Türkiye answered quickly, though. Arda Güler and Orkun Kökçü struck in the first half to flip the scoreboard, with Güler, the 21-year-old Real Madrid standout, involved in both goals. Sebastian Berhalter restored parity just after the break with a thunderous effort from distance, setting up a frantic final half hour.

The most anticipated moment of the night came in the 58th minute, when Christian Pulisic checked in for his first action since leaving the Paraguay opener with a calf injury. The AC Milan midfielder was electric immediately, creating chances and nearly scoring before a 63rd-minute effort rattled the post. Brenden Aaronson couldn't convert the rebound.

In the eighth minute of stoppage time, Can Uzun found space at the back post and laid the ball across for Ayhan to slide home the winner—a gut-punch finish that snapped the Americans' perfect record heading into their Round of 32 date with Bosnia and Herzegovina next Wednesday.

Monday, June 22, 2026

U.S. vs Turkiye: A Soccer History

All Five Matches Between the Two Nations Have Been Close Contests

Thursday's group finale at SoFi Stadium will mark just the sixth all-time meeting between the United States and Turkey, a rivalry that, while brief, has produced no shortage of drama across three decades.

The two nations first met in September 1991, when Frank Klopas earned the Americans a 1-1 draw in Istanbul. Their most consequential clash came at the 2003 FIFA Confederations Cup, where Turkey handed the U.S. a 2-1 group-stage defeat. DaMarcus Beasley provided the lone American goal on the way to the USMNT's early elimination from the competition.
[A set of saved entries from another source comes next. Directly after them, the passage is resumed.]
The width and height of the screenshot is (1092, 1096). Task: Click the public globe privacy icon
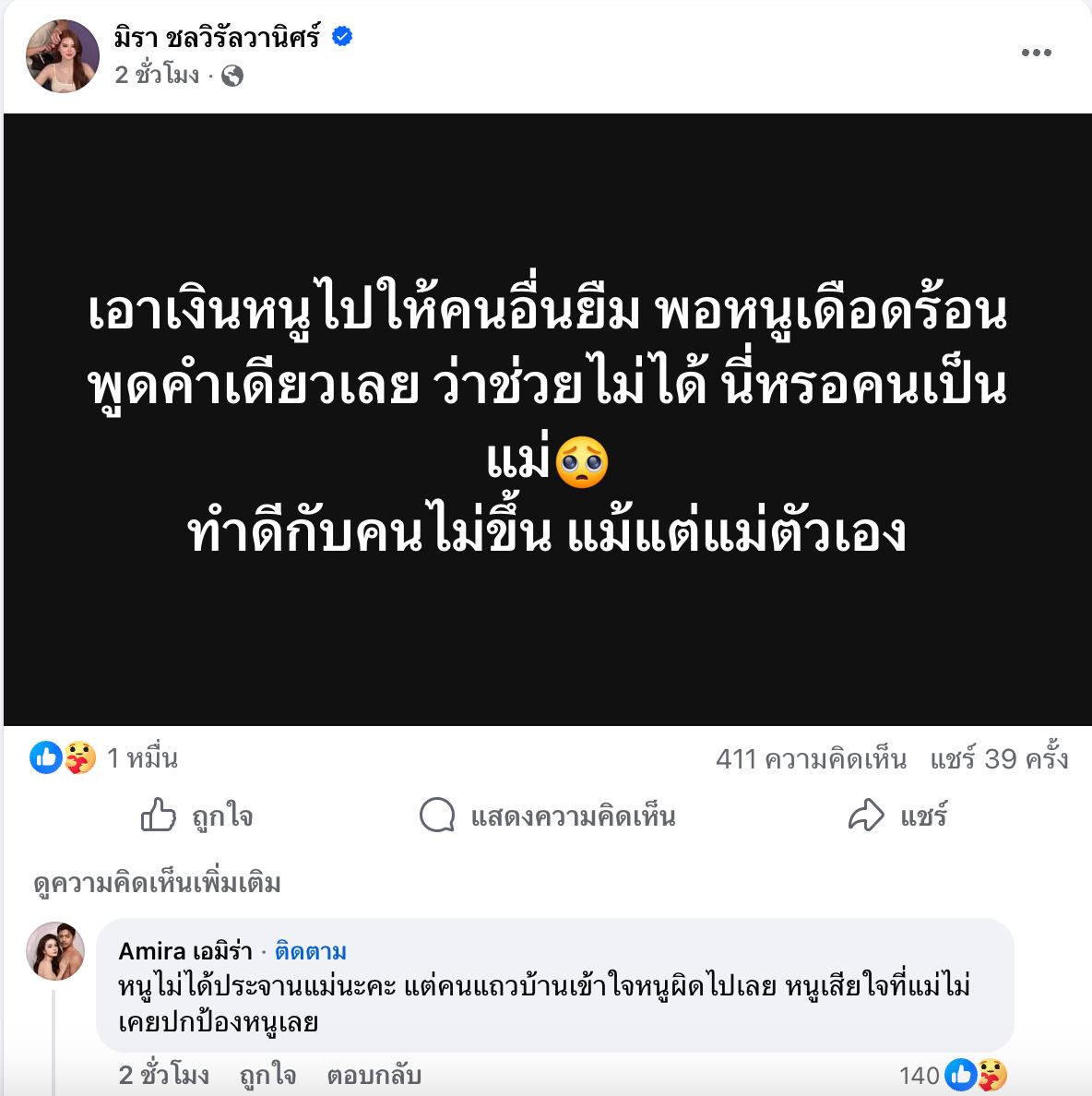(x=232, y=76)
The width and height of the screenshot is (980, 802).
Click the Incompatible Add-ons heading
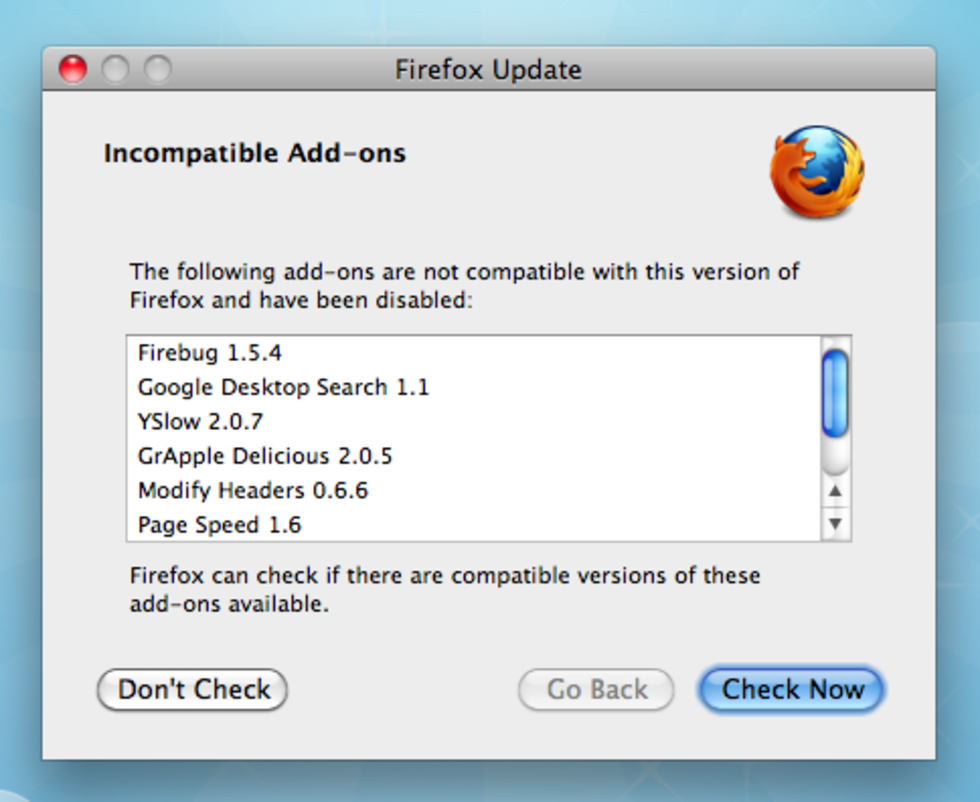tap(255, 154)
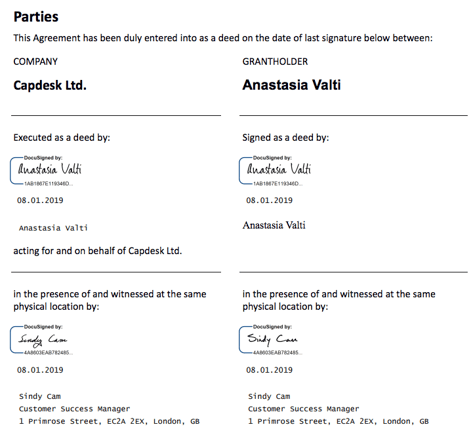Click the company's Anastasia Valti DocuSign signature
471x448 pixels.
(x=50, y=169)
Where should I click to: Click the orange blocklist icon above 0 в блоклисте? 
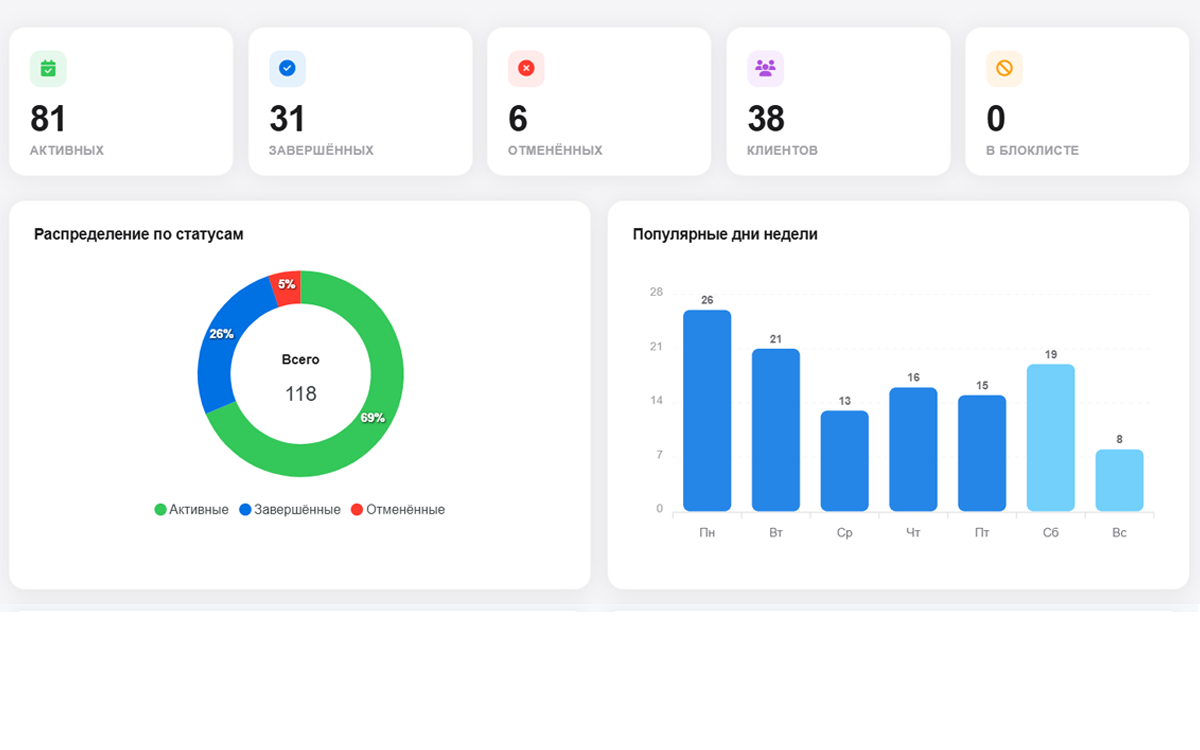(1002, 68)
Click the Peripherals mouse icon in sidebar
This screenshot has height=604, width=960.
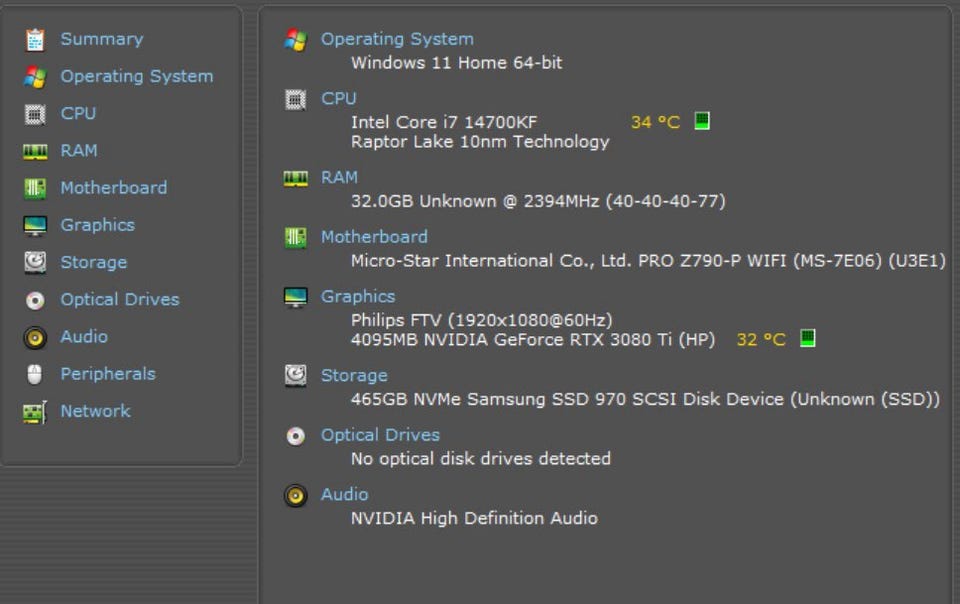35,374
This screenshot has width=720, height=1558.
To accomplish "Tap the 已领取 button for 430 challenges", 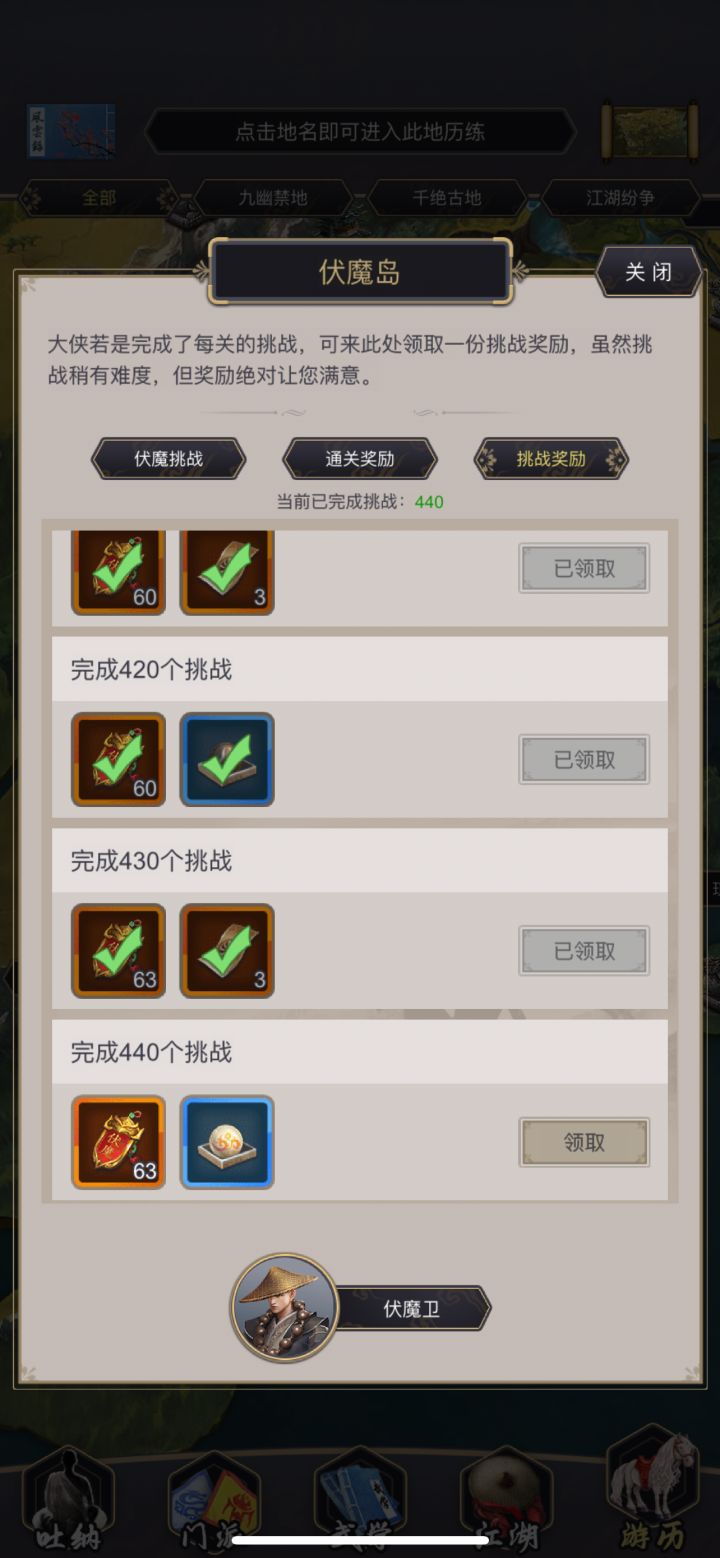I will click(x=584, y=951).
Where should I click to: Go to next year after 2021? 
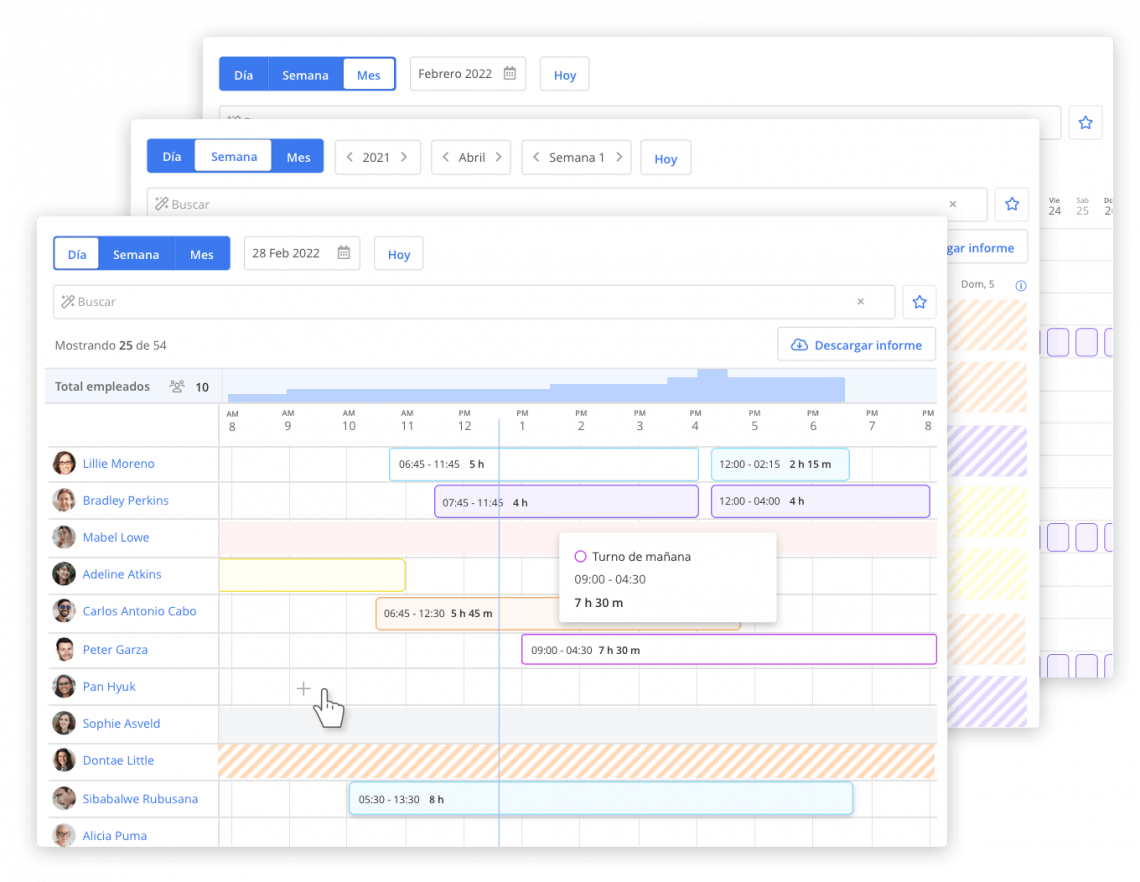[x=404, y=157]
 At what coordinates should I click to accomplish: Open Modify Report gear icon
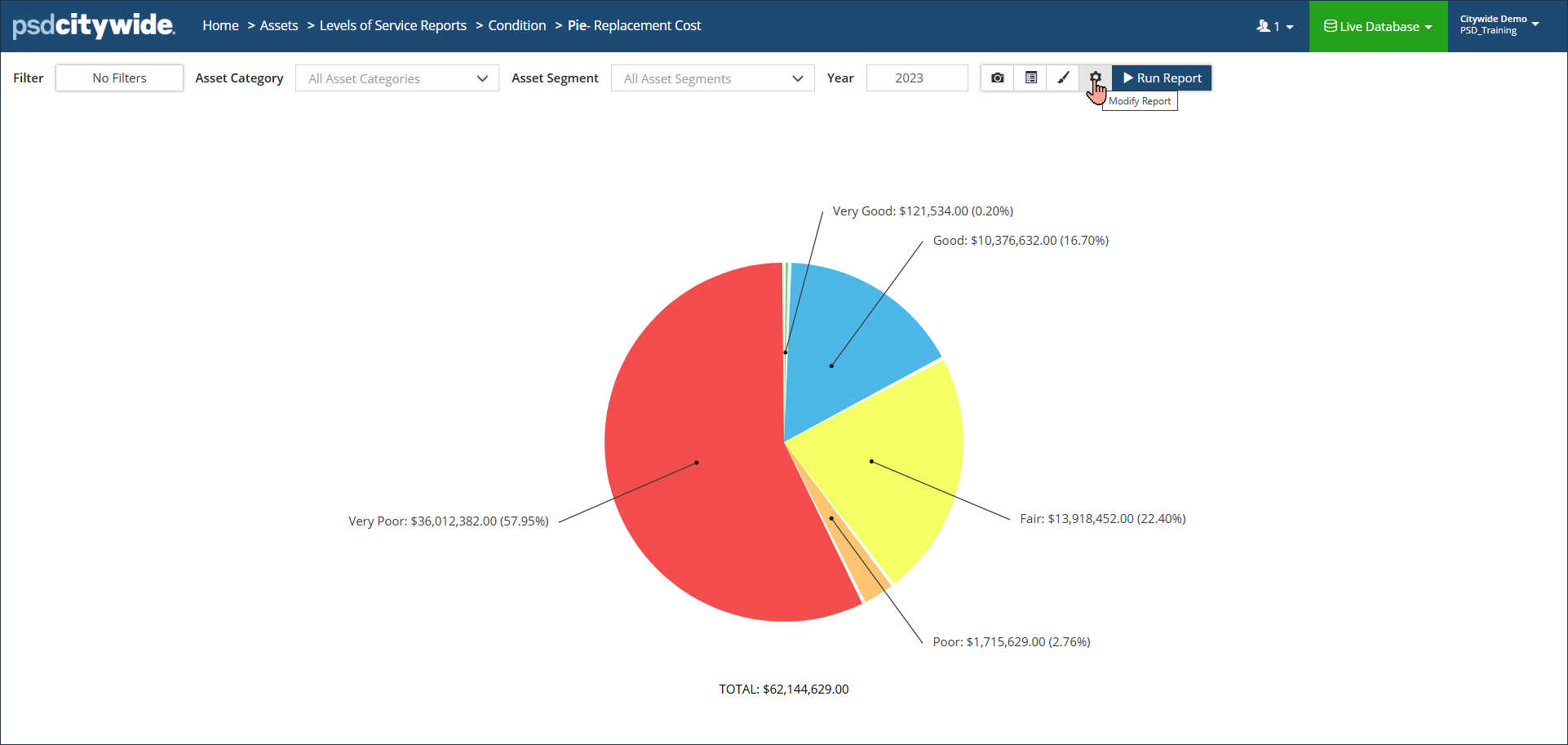click(x=1096, y=78)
The Americans then strung together back-to-back friendly victories. Jozy Altidore and Clint Dempsey scored in a 2-1 win in Philadelphia ahead of the 2010 World Cup, and Dempsey joined Fabian Johnson on the scoresheet for another 2-1 result at Red Bull Arena in 2014.

The most recent meeting came just last summer, a tightly contested friendly in which Jack McGlynn struck in the opening minute before Turkey rallied to win 2-1.

That leaves the all-time series perfectly deadlocked at two wins, two losses and a draw apiece. Both nations also have significant World Cup history—Turkey's remarkable third-place finish in 2002 and the USMNT's consistent presence on the global stage—making Thursday's dead rubber a chance to tip the balance.